Healthcare reform, writes Obama, is the issue “our movement was built for.”There is no possible compromise on health care and the myth of Obama as a “post-partisan” president is exactly that — a myth. The health care industry generates billions of dollars in profits and many people are seething that these profits might be curtailed. This issue can never be negotiated in Washington back rooms as there are huge interests vested in the status quo — such as the big insurance companies, health maintenance organizations and pharmaceutical giants. Like many social changes, for this one there will be winners and losers and an historic battle will determine the outcome.
As Obama noted in his message to supporters, “In politics, there’s a rule that says when you ask people to get involved, always tell them it’ll be easy. Well, let’s be honest here: Passing comprehensive health insurance reform will not be easy. Every President since Harry Truman has talked about it, and the most powerful and experienced lobbyists in Washington stand in the way.” But this time Obama has what those presidents lacked: the Internet and a powerful social movement that potentially can shift the relationship of forces in America away from the traditional entrenched interests towards the needs of the population.
One of the principles of the New Media Group in the Obama presidential campaign was that “online activity exists to support offline activity.” The goal of the online media specialists was to motivate and energize volunteers to be active in their communities. This principle is being carried into the battle around healthcare:
Obama’s email says: “That’s why Organizing for America is putting together thousands of events this month where you can reach out to neighbors, show your support, and make certain your members of Congress know that you’re counting on them to act.” He says: “These canvasses, town halls, and gatherings only make a difference if you turn up to knock on doors, share your views, and show your support.”

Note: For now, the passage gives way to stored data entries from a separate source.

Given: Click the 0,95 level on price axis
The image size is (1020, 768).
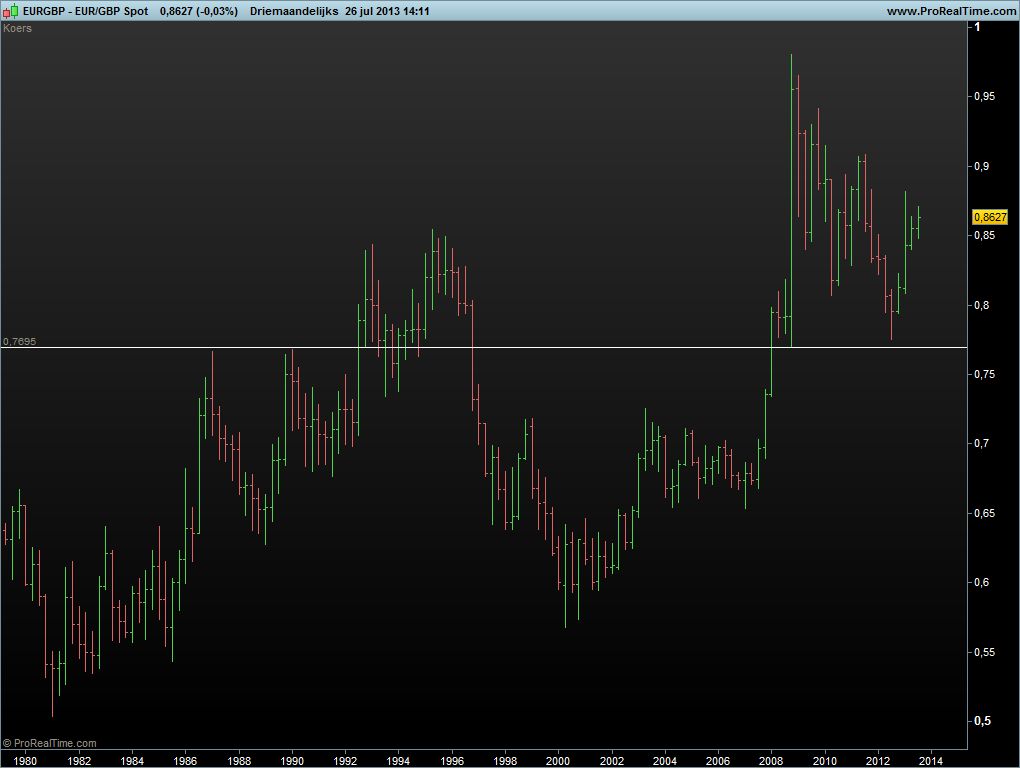Looking at the screenshot, I should [988, 96].
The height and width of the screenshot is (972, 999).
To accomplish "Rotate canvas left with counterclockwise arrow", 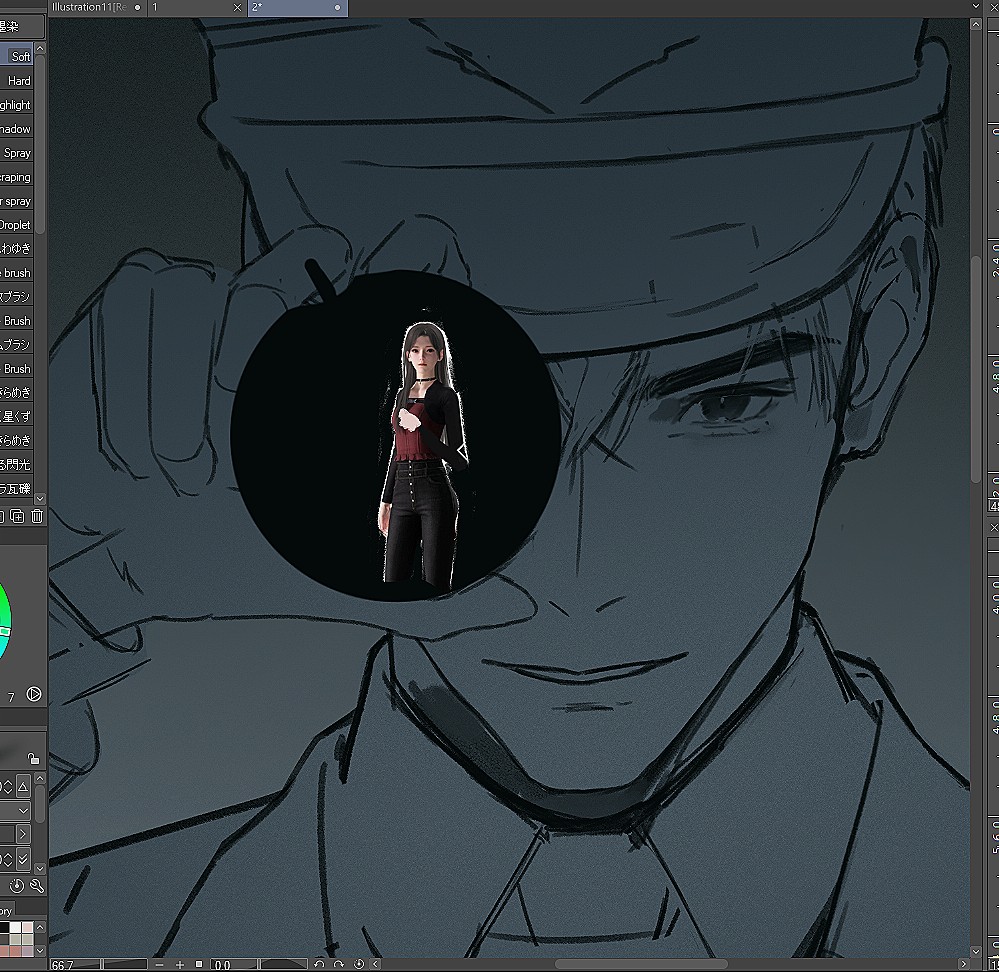I will coord(319,964).
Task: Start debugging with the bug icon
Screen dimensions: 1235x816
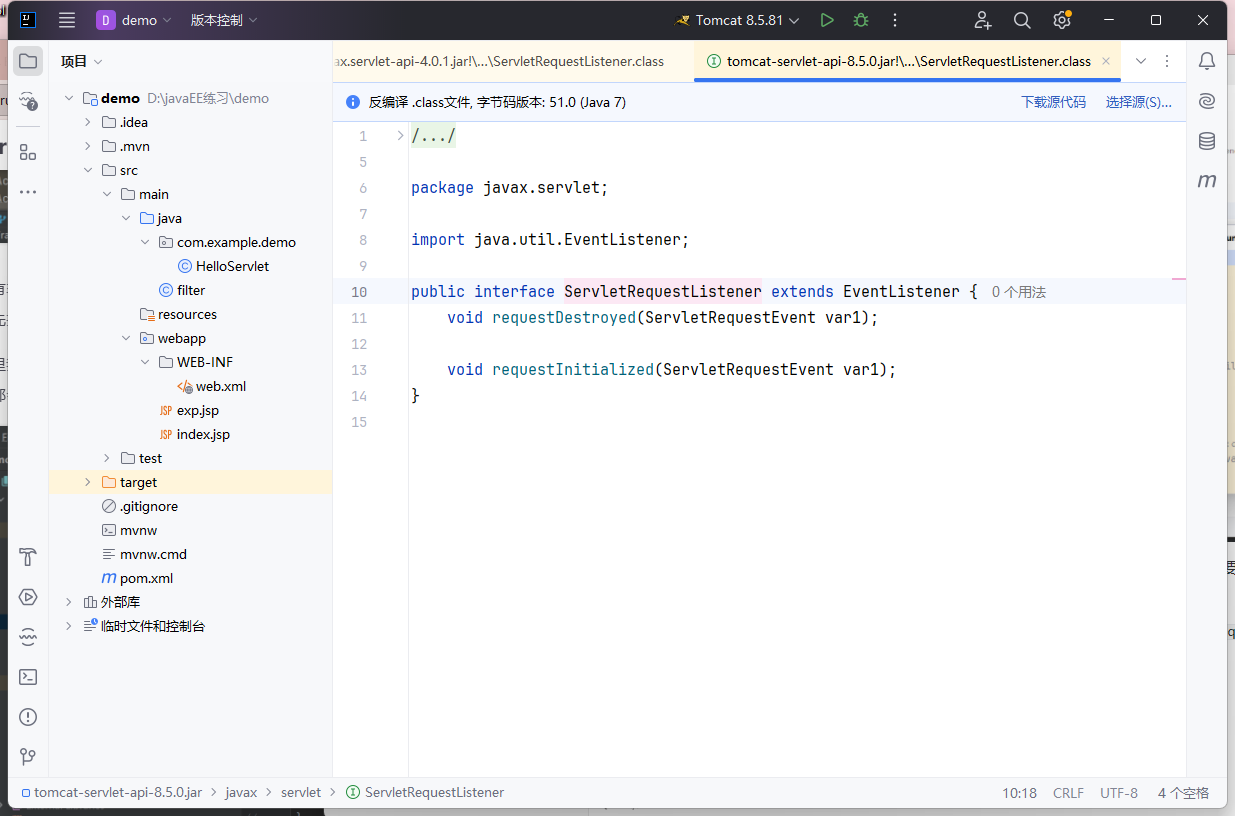Action: coord(860,20)
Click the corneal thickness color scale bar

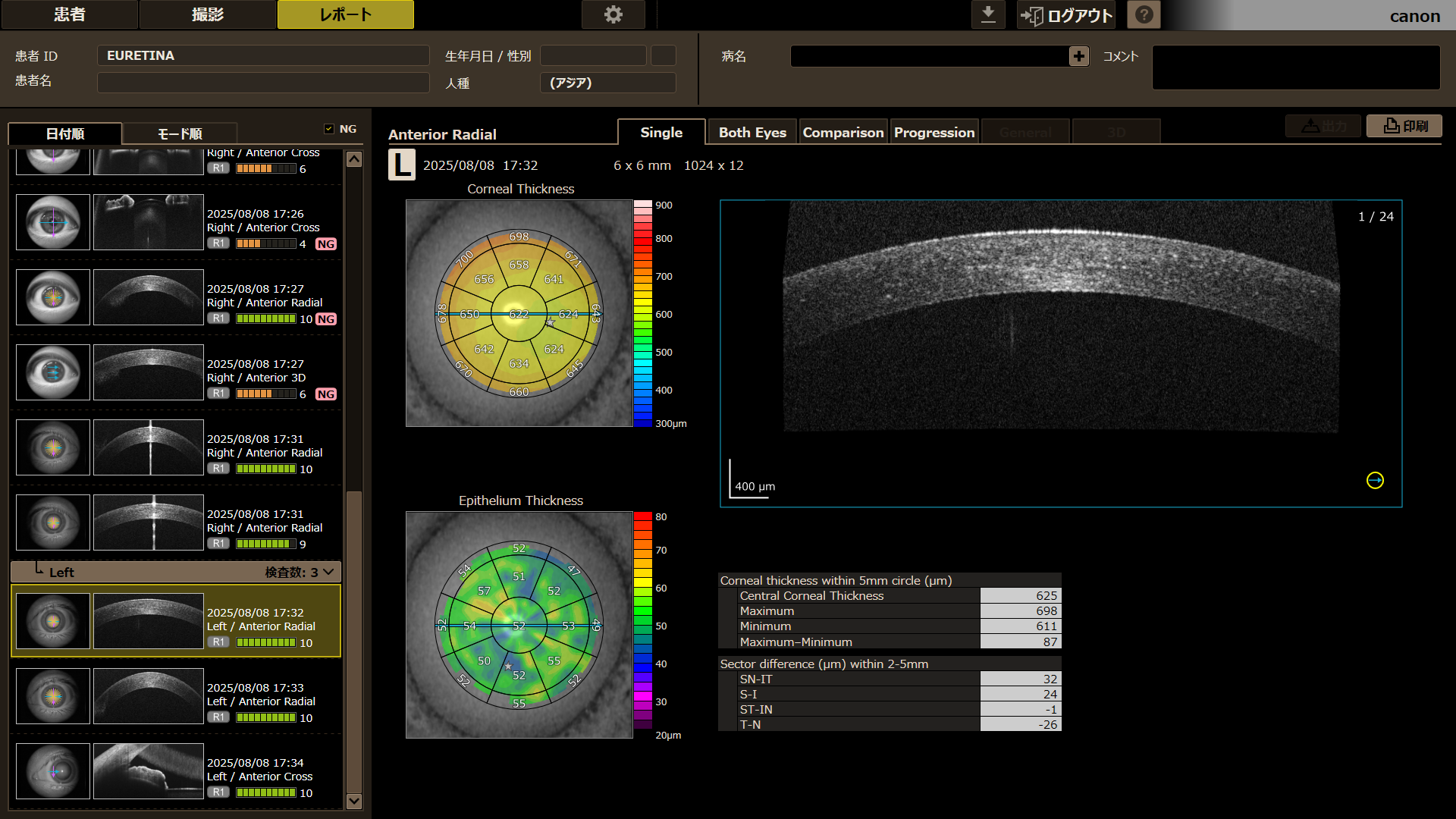pos(642,313)
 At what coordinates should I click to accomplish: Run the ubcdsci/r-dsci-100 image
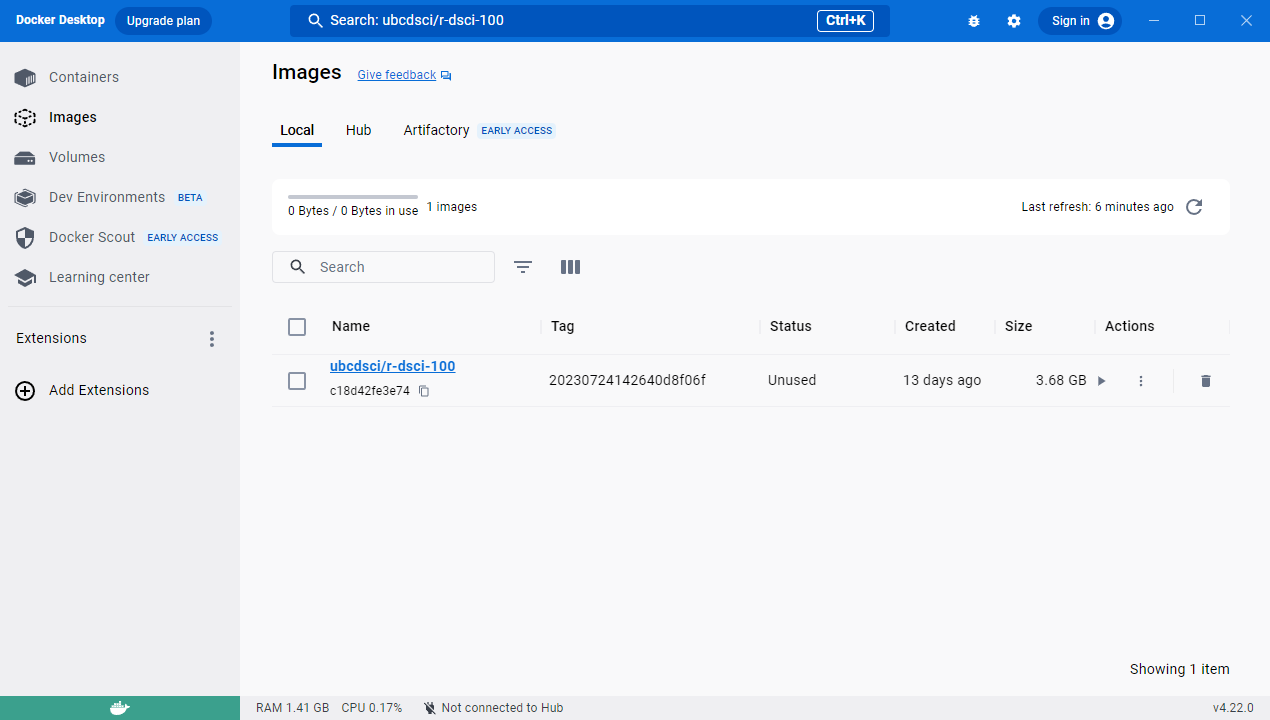coord(1101,381)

He asks his supporters: Can you commit to join at least one event in your community this month?
The battle will be fierce. Already, opponents to health care reform are starting to sabotage the first of thousands of these town-hall meetings. Protesters are being bussed in to disrupt information sessions and help spread myths that Obama’s plans are socialist or fascist or both. The protesters are fueled by the rhetoric on Fox News and use the same sleazy tactics as the Swift Boat Veterans for Truth used against Democratic presidential candidate John Kerry in 2004.
“So yes, fixing this crisis will not be easy,” concludes Obama “Our opponents will attack us every day for daring to try. It will require time, and hard work, and there will be days when we don’t know if we have anything more to give. But there comes a moment when we all have to choose between doing what’s easy, and doing what’s right. This is one of those times.”